BY KRISTI FISH | MIRROR REPORTER — After Russia’s invasion of Ukraine in February, dynamics around the world have changed and assistance to the region is still needed.
For Alona Matchenko, co-founder of Toledo Helps Ukraine (THU), it has meant a great deal to her to help fellow Ukrainians during this time.
Matchenko was born in Ukraine and moved to the United States for school. She settled down, started a family and now has a business in the area, but with the escalation in the war between Ukraine and Russia, she has devoted time to helping her home country through the nonprofit THU.
“Ukrainians are a nation of people with special abilities to work efficiently, to multitask and to use a little ‘elbow grease’ as the saying in America goes. I believe this is a unique talent our opponents do not share,” Matchenko said about the resilience of Ukrainians.
In the time since Toledo Helps Ukraine has started, with the help of volunteers and community members, the organization has been able to provide Ukrainians with food, medicine, clothing and other essential supplies.
“With a team of only a few people, but overwhelming support from local media, the community and government officials, THU organized two fundraising events within two-and-a-half months, raising thousands of dollars as a small organization to support Ukraine and filled an entire trailer full of goods to be shipped overseas to Ukraine,” Matchenko said.
The fundraisers were able to provide more than $100,000 in aid to Ukrainians. The work required to complete an undertaking as large as this was not easy, though.
Matchenko had to take on several new roles in order to arrange for the shipment.
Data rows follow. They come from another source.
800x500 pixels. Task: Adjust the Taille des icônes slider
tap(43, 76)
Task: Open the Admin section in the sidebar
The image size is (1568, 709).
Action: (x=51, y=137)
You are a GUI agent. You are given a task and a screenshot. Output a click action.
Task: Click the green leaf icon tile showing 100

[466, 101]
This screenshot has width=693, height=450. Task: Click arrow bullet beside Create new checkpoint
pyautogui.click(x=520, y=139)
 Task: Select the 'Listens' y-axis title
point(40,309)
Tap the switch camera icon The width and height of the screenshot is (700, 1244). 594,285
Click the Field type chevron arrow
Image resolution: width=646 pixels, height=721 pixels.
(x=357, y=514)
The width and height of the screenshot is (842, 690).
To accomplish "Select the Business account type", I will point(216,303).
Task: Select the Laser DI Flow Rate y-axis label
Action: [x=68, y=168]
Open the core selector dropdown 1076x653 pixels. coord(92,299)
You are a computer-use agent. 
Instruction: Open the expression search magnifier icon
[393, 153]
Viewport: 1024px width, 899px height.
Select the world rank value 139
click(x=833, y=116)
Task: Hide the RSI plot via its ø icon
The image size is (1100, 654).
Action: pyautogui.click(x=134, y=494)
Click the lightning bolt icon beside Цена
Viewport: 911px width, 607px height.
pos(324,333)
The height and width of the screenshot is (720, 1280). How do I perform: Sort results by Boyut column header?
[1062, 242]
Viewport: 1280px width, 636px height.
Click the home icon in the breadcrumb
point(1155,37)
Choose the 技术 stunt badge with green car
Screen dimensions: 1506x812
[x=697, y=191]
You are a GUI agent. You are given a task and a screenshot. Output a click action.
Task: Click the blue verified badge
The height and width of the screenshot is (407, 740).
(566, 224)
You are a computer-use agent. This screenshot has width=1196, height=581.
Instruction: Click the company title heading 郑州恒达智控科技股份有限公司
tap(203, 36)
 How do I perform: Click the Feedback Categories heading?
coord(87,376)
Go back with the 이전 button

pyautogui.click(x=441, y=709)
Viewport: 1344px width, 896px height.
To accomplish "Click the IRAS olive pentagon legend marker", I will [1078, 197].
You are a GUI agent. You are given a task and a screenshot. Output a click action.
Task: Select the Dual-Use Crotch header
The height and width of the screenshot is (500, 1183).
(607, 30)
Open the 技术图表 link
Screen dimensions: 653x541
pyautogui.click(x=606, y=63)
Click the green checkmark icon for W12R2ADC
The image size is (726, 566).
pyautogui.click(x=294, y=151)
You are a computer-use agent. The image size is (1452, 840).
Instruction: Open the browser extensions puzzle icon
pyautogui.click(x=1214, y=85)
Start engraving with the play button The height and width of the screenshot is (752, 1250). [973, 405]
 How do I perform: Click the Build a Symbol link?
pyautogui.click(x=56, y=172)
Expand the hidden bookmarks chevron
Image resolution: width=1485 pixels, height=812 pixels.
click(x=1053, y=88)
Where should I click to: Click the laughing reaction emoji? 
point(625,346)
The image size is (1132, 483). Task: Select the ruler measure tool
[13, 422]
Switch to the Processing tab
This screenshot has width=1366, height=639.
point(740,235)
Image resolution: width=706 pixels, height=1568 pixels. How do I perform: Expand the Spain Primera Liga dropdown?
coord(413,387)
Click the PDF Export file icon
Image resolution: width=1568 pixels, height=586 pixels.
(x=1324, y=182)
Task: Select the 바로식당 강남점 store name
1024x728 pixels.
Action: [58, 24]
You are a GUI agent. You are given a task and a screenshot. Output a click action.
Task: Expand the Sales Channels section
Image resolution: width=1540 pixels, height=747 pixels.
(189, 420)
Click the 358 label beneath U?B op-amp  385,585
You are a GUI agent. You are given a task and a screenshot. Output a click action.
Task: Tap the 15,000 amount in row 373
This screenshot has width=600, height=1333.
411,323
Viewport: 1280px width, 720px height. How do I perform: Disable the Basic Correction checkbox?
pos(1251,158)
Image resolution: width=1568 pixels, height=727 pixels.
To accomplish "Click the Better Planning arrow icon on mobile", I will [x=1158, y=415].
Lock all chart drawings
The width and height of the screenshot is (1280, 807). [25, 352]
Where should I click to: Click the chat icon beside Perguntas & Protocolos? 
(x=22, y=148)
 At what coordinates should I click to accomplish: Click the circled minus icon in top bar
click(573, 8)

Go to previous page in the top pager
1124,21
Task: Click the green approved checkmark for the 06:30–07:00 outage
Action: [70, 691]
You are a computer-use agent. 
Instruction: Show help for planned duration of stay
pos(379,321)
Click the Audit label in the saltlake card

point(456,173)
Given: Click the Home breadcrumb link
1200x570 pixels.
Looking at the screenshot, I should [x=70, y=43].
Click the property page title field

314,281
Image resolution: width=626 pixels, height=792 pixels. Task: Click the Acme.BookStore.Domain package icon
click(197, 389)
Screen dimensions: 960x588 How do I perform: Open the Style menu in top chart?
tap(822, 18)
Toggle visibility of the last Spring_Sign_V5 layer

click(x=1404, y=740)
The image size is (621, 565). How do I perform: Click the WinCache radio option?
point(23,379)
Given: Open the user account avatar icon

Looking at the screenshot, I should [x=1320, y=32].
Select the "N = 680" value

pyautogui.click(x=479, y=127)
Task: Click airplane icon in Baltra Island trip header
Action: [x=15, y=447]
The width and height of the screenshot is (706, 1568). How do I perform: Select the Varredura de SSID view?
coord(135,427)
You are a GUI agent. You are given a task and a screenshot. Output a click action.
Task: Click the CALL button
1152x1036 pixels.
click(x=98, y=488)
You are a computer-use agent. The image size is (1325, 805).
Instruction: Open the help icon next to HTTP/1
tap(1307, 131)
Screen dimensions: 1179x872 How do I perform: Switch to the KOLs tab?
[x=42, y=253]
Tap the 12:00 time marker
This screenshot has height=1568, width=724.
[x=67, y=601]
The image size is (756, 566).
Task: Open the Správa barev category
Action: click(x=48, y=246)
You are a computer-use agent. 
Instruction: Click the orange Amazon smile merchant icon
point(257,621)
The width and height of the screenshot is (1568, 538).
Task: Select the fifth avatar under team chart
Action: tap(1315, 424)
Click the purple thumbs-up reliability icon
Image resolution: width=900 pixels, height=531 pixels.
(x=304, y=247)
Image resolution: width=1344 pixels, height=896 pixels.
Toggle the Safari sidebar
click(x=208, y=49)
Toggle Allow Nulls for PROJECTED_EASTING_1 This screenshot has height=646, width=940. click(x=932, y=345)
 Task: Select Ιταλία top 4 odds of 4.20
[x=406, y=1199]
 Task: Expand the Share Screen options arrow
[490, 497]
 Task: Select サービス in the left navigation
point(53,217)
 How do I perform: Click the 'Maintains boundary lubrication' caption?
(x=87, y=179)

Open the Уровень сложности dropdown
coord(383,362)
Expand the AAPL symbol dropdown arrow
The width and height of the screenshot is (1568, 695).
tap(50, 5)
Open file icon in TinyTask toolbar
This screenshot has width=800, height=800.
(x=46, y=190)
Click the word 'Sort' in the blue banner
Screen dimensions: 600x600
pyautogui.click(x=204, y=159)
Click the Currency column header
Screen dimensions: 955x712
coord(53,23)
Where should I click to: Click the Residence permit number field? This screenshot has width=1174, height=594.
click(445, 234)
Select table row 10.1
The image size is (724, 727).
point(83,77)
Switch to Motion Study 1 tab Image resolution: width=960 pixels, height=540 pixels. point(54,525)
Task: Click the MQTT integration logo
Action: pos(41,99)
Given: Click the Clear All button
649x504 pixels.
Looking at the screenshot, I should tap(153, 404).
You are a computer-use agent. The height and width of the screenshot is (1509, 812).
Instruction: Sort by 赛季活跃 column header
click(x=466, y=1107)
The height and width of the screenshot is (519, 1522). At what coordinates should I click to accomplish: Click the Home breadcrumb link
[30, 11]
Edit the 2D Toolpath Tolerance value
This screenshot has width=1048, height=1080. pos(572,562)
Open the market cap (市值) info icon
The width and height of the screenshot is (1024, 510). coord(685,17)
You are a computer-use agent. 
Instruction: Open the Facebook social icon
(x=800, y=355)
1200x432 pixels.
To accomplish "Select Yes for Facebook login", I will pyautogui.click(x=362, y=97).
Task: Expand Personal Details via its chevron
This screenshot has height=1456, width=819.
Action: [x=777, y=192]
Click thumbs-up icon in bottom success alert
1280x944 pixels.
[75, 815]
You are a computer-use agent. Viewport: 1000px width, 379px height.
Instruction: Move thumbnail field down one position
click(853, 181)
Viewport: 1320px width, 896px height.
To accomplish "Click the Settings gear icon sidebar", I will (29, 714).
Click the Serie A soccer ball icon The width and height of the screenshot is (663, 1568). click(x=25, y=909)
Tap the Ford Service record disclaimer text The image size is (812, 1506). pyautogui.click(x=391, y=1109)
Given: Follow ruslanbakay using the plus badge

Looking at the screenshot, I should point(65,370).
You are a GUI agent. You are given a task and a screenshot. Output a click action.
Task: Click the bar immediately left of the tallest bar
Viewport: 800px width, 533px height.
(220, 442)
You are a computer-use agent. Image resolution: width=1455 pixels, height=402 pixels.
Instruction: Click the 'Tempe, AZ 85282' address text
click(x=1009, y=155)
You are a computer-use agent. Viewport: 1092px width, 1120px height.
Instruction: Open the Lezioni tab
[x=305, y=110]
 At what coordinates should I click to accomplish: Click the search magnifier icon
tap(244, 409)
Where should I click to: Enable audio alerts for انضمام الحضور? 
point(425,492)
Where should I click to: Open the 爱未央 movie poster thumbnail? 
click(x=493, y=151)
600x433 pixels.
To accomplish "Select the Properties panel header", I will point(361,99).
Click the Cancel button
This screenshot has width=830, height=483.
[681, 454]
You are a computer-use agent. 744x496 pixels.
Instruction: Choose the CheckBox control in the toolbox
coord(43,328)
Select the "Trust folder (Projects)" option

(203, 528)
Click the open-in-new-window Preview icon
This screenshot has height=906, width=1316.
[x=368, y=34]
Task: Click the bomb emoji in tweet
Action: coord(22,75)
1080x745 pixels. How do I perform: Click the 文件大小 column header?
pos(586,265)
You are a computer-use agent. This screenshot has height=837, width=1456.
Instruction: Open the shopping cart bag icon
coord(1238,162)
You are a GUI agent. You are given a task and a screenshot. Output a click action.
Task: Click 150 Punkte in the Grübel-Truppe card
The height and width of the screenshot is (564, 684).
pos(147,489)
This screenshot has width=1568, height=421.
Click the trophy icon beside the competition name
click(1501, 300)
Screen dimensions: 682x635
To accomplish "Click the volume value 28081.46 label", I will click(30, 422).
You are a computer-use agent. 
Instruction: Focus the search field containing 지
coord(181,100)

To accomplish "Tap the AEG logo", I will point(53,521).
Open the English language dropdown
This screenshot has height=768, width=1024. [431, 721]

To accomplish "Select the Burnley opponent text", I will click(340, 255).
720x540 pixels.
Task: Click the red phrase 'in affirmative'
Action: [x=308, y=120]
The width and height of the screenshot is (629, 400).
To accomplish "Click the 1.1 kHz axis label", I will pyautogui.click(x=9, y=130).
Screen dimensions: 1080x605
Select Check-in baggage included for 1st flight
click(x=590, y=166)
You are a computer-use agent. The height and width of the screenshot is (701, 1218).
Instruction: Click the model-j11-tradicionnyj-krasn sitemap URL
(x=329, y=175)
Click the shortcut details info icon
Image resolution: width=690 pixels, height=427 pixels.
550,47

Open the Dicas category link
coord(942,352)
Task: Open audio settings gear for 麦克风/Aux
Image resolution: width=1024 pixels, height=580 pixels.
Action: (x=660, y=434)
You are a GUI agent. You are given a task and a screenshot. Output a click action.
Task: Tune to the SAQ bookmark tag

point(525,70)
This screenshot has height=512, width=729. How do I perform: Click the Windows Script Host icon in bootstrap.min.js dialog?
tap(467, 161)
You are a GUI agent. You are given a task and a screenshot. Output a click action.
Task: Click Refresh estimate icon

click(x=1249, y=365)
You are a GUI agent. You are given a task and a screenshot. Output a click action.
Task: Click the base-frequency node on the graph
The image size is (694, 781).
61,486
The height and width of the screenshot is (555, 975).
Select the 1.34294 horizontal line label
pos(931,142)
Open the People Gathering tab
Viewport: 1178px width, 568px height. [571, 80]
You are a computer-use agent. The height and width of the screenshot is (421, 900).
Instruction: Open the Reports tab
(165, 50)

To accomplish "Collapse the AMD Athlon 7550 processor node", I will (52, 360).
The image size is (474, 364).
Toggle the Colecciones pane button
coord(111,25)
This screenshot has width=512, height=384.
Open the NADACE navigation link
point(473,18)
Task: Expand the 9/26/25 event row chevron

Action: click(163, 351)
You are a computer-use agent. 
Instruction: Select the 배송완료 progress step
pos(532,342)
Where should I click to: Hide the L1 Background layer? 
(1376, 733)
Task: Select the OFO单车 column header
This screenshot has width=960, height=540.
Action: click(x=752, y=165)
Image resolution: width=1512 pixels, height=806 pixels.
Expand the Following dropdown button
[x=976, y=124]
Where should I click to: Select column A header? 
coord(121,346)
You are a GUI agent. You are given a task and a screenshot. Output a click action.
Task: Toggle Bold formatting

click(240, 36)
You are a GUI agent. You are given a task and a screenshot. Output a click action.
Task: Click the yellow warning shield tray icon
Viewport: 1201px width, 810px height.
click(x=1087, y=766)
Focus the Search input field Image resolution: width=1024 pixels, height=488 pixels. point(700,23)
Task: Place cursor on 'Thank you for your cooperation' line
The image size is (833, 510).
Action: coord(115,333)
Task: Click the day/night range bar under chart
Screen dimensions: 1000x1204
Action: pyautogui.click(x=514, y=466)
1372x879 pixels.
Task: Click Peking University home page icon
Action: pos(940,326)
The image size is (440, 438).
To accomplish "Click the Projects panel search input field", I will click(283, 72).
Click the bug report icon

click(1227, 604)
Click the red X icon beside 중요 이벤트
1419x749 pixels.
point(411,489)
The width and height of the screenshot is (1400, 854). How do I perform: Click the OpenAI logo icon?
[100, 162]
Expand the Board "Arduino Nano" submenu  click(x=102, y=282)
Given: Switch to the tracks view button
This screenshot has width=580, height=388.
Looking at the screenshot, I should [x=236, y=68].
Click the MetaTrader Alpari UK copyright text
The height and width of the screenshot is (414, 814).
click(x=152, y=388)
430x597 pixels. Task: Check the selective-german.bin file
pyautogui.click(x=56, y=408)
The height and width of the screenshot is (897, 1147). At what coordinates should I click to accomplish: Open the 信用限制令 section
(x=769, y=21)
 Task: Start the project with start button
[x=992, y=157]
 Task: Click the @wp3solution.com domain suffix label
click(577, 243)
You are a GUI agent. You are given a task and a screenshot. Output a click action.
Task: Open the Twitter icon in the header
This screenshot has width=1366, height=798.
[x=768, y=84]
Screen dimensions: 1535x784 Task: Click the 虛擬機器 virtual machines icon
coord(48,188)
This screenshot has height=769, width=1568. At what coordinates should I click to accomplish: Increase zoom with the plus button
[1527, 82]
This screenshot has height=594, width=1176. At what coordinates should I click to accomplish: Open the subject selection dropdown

Coordinating storage locations, loading the container, filing paperwork and maintaining a leadership position were all required of her.
“It’s not all me, though. It’s constant community support,” she said.
That support from the community also helped Matchenko when she returned to Ukraine in May to provide supplies for her family and other Ukrainians. Matchenko brought six suitcases full of necessary supplies like over-the-counter medication and gear for soldiers – such as kneepads, shirts and boots.
Matchenko traveled in cooperation with two journalists to Hungary and then went across the border into Ukraine, where the supplies were distributed to family, friends, hospitals and military bases. From Ukraine, THU went to Poland, where money raised by Toledo-area residents was used to purchase 20 tons in supplies, including food, that was then distributed back in Ukraine.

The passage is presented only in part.